◆ INPUT DATA ◆

____

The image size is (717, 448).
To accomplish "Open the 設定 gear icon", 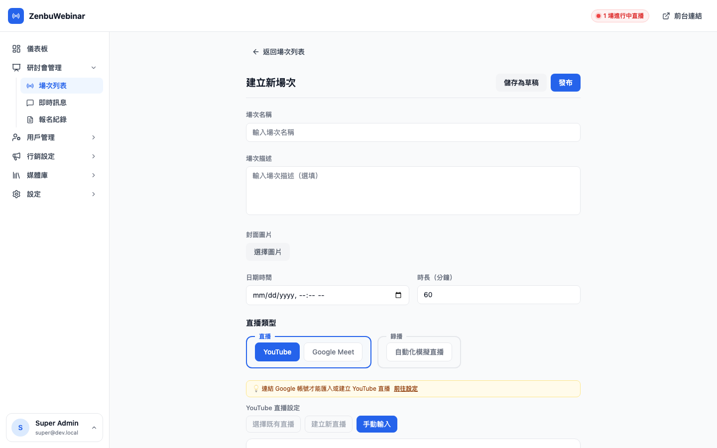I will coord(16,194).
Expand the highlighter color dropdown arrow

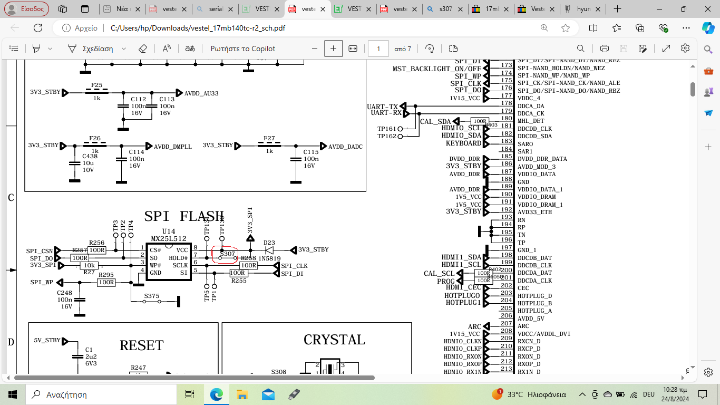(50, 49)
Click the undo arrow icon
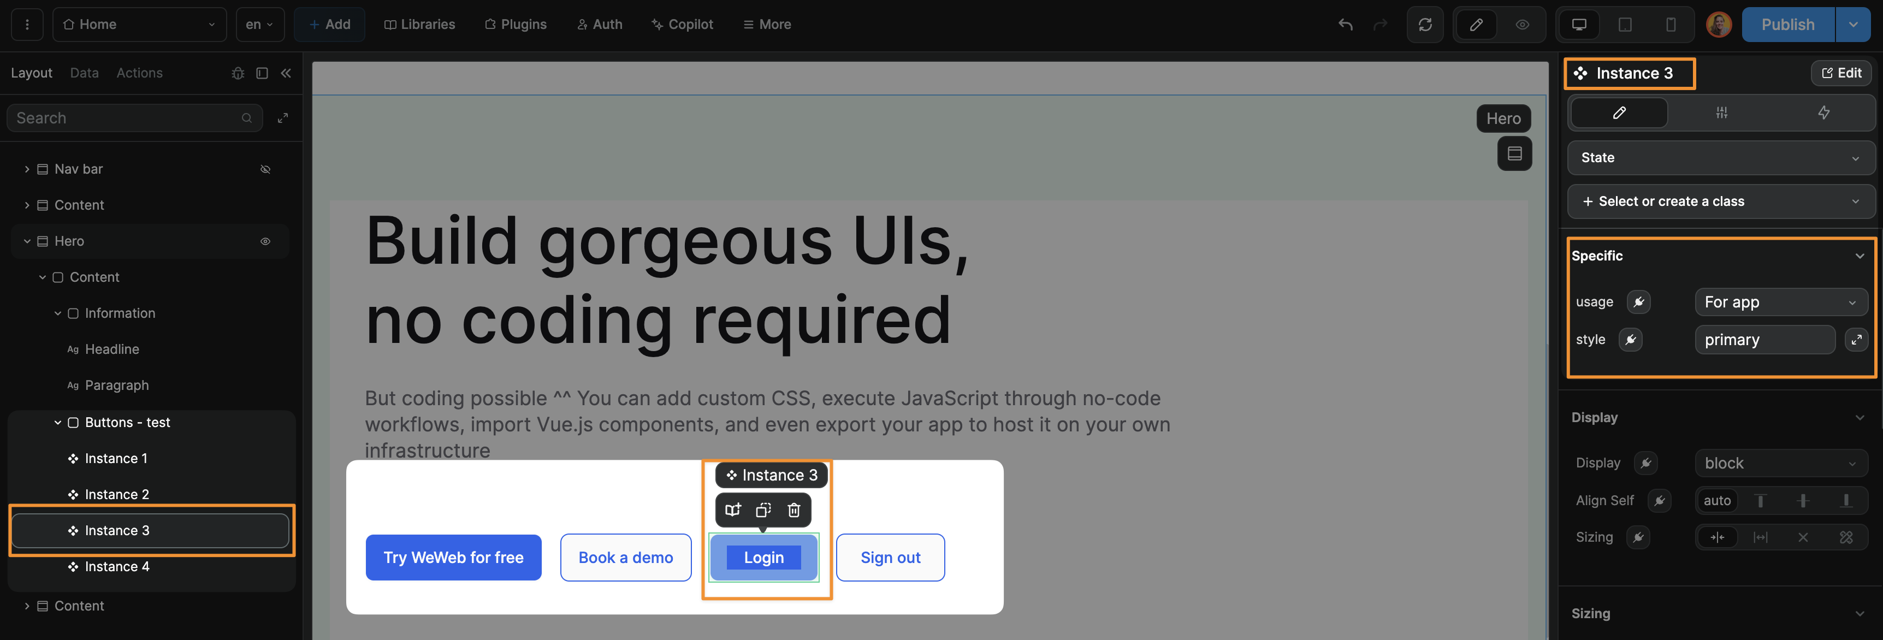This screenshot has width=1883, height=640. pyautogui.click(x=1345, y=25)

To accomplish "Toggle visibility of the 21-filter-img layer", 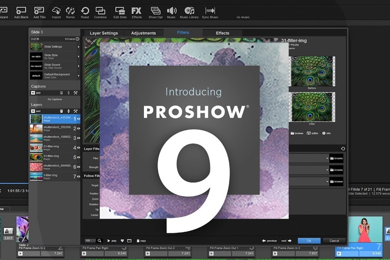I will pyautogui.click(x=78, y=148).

____

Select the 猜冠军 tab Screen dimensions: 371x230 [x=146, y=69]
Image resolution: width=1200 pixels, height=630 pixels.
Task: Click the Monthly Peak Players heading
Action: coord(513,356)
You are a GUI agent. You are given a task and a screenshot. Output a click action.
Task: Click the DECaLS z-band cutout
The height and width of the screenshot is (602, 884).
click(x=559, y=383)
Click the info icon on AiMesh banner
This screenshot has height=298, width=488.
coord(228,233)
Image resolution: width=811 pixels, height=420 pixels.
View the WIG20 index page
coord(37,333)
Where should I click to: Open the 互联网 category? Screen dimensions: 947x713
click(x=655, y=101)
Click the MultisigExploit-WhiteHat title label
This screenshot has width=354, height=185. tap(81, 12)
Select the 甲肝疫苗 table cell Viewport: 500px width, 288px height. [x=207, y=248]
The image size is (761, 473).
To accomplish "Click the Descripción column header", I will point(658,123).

____

Your reply must consist of the number of lines in the material above that include "size", and nothing else.

◆ TASK RESPONSE ◆
2